BritishGeologicalSurvey / etlhelper

ETL Helper is a Python ETL library to simplify data transfer into and out of databases.
https://britishgeologicalsurvey.github.io/etlhelper/
GNU Lesser General Public License v3.0
99 stars 25 forks source link

Run PostgreSQL integration tests in CI #177

Closed volcan01010 closed 10 months ago

volcan01010 commented 10 months ago

Summary

As an ETL Helper developer, I want the PostgreSQL test suite to run in the CI pipelines so that external contributions can easily be validated.

Description

The test suite for ETL Helper includes integration tests for SQLite, PostgreSQL, MS SQL Server and Oracle. The MS SQL Server and Oracle tests require a licenced database to run against, so they are run internally at BGS. However, the PostgreSQL and SQLite tests do not. The majority of the integration tests are written against PostgreSQL and these cover the application logic. Tests for other databases confirm the database drivers and differences in configuration.

If we can run the PostgreSQL tests in the GitHub CI, that would allow us to check code at the level of a merge request, including code submissions from other contributors. This would greatly reduce the chance of a merge request passing the GitHub CI but failing internally.

This GitHub manual explains how to set up PostgreSQL to run in a Docker container in GitHub actions: https://docs.github.com/en/actions/using-containerized-services/creating-postgresql-service-containers

The PostgreSQL container version, database name and other credentials that are required for the tests for our internal runs are defined in our internal .gitlab-ci.yml and CI environment variables.

Acceptance criteria

CI test suite includes the following test folders:

leorudczenko commented 10 months ago

I believe I've managed to get the workflow to work with a postgres image, here is the latest test run:

https://github.com/BritishGeologicalSurvey/etlhelper/actions/runs/5965566004/job/16183282865

Many of the tests are hitting an ERROR because the environment variables are not set in the GitHub workflow: etlhelper.exceptions.ETLHelperConnectionError: Password environment variable (TEST_PG_PASSWORD) is not set

I do not have permissions to modify these, @volcan01010 can you update these appropriately?

Moreover, since we are including sqlite3 tests, this error has come up again too: etlhelper.exceptions.ETLHelperConnectionError: Could not import sqlite3 module required for SQLite connections. Check Python configuration - this should be part of Standard Library.

This stackoverflow post is the closest thing I have found to our sqlite3 problem, but it isn't what we need I don't think: https://stackoverflow.com/questions/72165451/pytest-is-failing-on-github-actions-but-succeeds-locally

Some answers to this post may be more relevant: https://stackoverflow.com/questions/19530974/how-can-i-add-the-sqlite3-module-to-python

volcan01010 commented 10 months ago

For the SQLite issue, we may need to just skip the SQLite tests for now.
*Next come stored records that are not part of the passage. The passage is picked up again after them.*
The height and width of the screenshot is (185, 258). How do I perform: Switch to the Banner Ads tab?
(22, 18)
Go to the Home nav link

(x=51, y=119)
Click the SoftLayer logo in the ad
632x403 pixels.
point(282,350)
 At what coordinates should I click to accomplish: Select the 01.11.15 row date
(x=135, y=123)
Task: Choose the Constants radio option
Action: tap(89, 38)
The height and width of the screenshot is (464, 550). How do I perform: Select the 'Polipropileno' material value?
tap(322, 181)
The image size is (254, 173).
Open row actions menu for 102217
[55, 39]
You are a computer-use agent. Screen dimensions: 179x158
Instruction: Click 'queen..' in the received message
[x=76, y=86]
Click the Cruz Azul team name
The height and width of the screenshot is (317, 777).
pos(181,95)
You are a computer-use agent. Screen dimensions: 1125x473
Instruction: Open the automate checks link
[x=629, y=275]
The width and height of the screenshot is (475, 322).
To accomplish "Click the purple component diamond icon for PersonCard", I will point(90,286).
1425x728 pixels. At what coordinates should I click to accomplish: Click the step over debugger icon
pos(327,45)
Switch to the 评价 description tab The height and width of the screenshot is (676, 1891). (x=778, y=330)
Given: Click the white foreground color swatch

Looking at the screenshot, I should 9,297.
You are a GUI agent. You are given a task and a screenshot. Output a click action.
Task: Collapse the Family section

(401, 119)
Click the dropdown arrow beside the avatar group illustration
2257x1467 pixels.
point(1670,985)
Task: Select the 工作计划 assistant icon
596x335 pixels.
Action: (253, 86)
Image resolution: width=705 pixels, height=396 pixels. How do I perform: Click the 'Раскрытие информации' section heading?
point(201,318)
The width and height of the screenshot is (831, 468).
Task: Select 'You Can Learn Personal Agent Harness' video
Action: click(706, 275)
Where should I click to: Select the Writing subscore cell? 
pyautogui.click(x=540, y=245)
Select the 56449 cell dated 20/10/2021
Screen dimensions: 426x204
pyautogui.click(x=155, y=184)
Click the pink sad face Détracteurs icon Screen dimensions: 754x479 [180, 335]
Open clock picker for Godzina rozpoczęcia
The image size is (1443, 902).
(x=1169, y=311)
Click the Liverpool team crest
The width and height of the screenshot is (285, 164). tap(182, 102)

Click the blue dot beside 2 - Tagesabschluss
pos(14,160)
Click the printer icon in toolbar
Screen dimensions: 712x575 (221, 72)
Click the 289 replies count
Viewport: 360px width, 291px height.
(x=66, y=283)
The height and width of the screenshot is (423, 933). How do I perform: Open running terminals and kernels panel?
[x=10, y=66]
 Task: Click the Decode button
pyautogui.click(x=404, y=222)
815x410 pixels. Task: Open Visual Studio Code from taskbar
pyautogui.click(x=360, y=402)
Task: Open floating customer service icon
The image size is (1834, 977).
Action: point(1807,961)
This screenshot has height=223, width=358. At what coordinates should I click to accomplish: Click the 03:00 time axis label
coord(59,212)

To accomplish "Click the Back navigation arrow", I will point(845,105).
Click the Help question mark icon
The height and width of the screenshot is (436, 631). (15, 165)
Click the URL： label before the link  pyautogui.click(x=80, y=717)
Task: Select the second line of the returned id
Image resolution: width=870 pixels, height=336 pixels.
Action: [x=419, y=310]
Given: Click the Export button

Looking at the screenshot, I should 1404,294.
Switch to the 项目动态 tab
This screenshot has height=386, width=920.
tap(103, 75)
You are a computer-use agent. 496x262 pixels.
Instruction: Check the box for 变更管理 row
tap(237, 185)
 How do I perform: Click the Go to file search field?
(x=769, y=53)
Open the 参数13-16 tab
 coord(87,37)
The PostgreSQL ones cover more of the logic anyway.

For the PostgreSQL, we can hard-code the environment variables into the CI config YAML. It is only a disposable test database so we don't need to keep them secret. The values are:

env:
  POSTGRES_DB: etlhelper
  POSTGRES_USER: etlhelper_user
  POSTGRES_PASSWORD: etlhelper_pw
  POSTGRES_HOST: postgis

For the PostGIS container, we should specify this version: postgis/postgis:15-3.4

leorudczenko commented 10 months ago

Well we've progressed from one issue to another! Now most of the tests are passing, but many are failing due to this:

etlhelper.exceptions.ETLHelperConnectionError: Error connecting to DbParams(host='localhost', port='5432', dbname='etlhelper', user='etlhelper_user', dbtype='PG') via dbapi: connection to server at "localhost" (::1), port 5432 failed: Connection refused
    Is the server running on that host and accepting TCP/IP connections?

You can see the workflow run here: https://github.com/BritishGeologicalSurvey/etlhelper/actions/runs/5977922960/job/16218951792

volcan01010 commented 10 months ago

Closing this as has been merged into for_v1.